Hi,
When using a IOC library like ninja, is there a performance cost to this or is it a one-time hit during application_start mostly?
Hi,
When using a IOC library like ninja, is there a performance cost to this or is it a one-time hit during application_start mostly?
Are you having performance problems? Do you have specific targets to meet that you aren't meeting? Have you used a profiler to trace the performance problems to your use of an IoC framework?
If the answer to any of these questions is "no", then the real answer to your question is "it doesn't matter". If the answer to all of them is "yes", then you already know the answer.

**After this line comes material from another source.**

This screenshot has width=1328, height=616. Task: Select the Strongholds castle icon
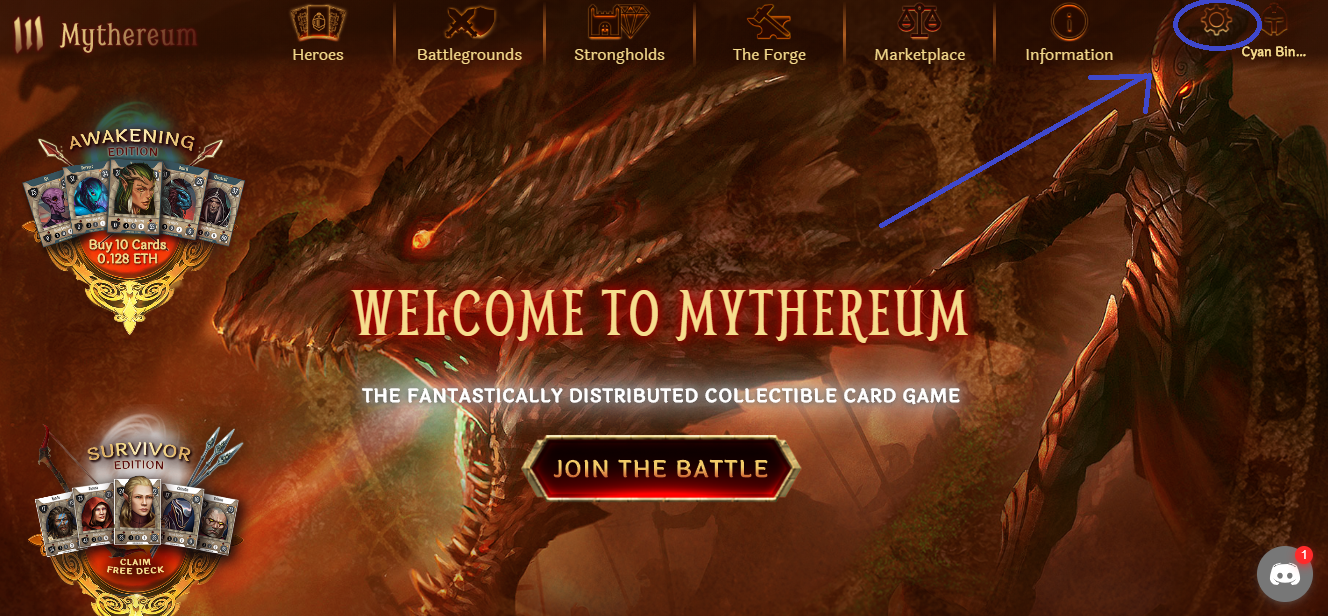click(619, 23)
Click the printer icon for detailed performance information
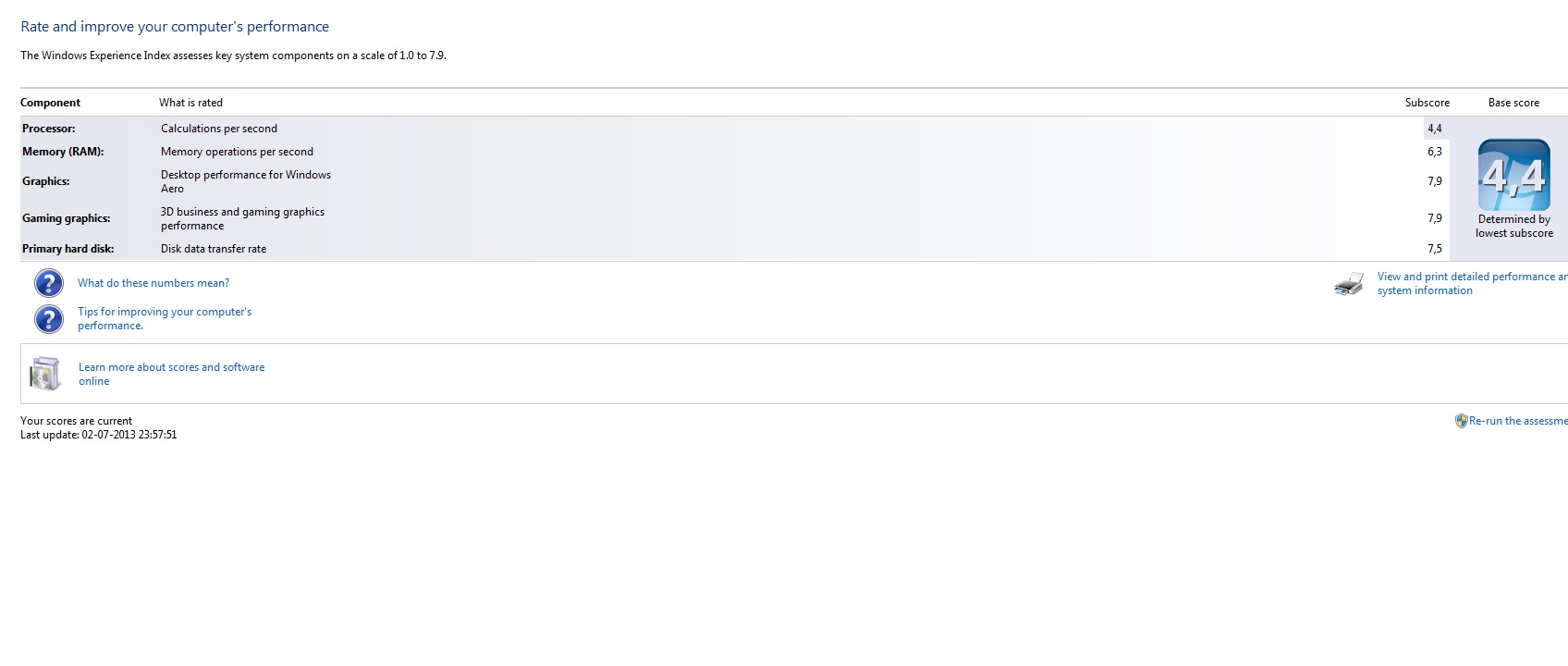 [1349, 284]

But, yes, of course there is a performance cost to using an IoC framework. Using new
is one instruction, whereas an IoC is more than that, so it will have some cost. Does it matter to your application? Probably not. You've got the internet at one end, presumably a database at the other, and most likely some internal networking in between. Compiled code is rarely the bottleneck in web applications.
Depends on how you use it, but unless you are instantiating thousands of objects at once, there shouldn't be any noticeable bottleneck.
When an object is resolved from an IoC container, typically the container will use reflection to scan that class's constructors and public properties, and then loop through some internal collection to find the best match for each service that object requires. The instantiation is going to take as long as it would when you instantiate it manually, plus a small amount of time for the reflection calls.
If you're using a transient lifestyle, and resolving an object inside a loop, you MAY notice a slight performance hit, but at that point I'd ask if there is any better way of executing that code.
And if you haven't yet noticed a performance hit, then it shouldn't even matter to you. Don't optimize until you absolutely have to.